Quintanilla was later appointed Bolivia's consul-general in Hamburg, Germany. By April 1, 1971, he had completed his posting but remained at the consulate at 125 Heilwigstrasse to hand over the position to his successor, before returning to Bolivia. Later that day ELN operative Monika Ertl entered the consulate, posing as an Australian folklorist seeking a visa to travel to Bolivia. Quintanilla admitted Ertl to his office and had sent his translator to fetch some tourist brochures when Ertl drew a .38 Colt Cobra revolver and shot him three times in the chest. After a brief altercation with Quintanilla's wife Ertl escaped; Quintanilla died shortly afterwards.

[Saved entries]

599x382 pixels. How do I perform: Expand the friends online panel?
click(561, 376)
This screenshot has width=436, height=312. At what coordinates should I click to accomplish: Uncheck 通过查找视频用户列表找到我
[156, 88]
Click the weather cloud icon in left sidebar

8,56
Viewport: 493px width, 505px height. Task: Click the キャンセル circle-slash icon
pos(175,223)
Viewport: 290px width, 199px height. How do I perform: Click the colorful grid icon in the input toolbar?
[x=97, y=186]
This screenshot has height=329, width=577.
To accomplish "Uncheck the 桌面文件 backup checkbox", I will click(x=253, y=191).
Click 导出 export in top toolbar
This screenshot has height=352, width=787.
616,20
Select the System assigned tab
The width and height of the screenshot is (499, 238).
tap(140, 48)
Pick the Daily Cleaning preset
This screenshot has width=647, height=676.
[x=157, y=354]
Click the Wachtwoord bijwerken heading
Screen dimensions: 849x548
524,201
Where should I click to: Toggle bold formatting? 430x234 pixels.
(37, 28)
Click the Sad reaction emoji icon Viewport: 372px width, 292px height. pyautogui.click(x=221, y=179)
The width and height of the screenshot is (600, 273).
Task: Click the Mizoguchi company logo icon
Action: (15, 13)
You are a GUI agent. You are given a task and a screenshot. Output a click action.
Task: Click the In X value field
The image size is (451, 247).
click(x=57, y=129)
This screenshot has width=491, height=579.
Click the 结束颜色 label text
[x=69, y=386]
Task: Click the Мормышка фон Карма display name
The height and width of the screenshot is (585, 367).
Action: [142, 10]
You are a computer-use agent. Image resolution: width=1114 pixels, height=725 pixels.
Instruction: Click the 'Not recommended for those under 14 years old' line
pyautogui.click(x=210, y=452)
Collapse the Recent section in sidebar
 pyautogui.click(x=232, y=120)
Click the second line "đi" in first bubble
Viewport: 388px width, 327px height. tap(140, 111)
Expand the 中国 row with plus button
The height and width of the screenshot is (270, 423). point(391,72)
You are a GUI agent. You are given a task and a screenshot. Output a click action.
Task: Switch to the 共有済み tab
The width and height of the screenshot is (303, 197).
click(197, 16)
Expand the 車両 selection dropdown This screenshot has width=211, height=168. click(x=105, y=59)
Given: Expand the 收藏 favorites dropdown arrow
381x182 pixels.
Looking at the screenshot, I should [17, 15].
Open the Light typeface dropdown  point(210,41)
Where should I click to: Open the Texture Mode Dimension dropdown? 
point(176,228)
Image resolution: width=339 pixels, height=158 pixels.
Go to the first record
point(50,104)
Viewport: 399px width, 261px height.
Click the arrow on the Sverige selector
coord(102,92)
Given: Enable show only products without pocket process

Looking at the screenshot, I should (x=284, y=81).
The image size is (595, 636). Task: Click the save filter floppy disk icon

PROBLEMS AND TASKS:
#1 In the passage about Quintanilla's killing in Hamburg, what did Monika Ertl pretend to be when she entered the consulate?
#2 Please continue the account of Quintanilla's killing at the Hamburg consulate, picking up right after its final sentence.

EXERCISE RESPONSES:
#1 An Australian folklorist seeking a visa to travel to Bolivia.

#2
The ELN claimed responsibility for the assassination and described it as revenge for the death of Peredo. At the time media reports laid doubts on the claim as the ELN was viewed as relatively ineffective. The weapon used to kill Quintanilla had been purchased illegally by Giangiacomo Feltrinelli in Milan a few years prior. Former Nazi and collaborator with the Bolivian dictatorship Klaus Barbie arranged the repatriation of Quintanilla's remains and the handing of his cremated ashes to his wife. Barbie was a former comrade of Ertl's father Hans Ertl and had visited her in Bolivia. Monika Ertl was planning to abduct Barbie when she was killed by Bolivian police in 1973. Quintanilla has been described as a victim of "Che's curse", a series of deaths and other negative consequences said to attach to those involved with his capture and execution.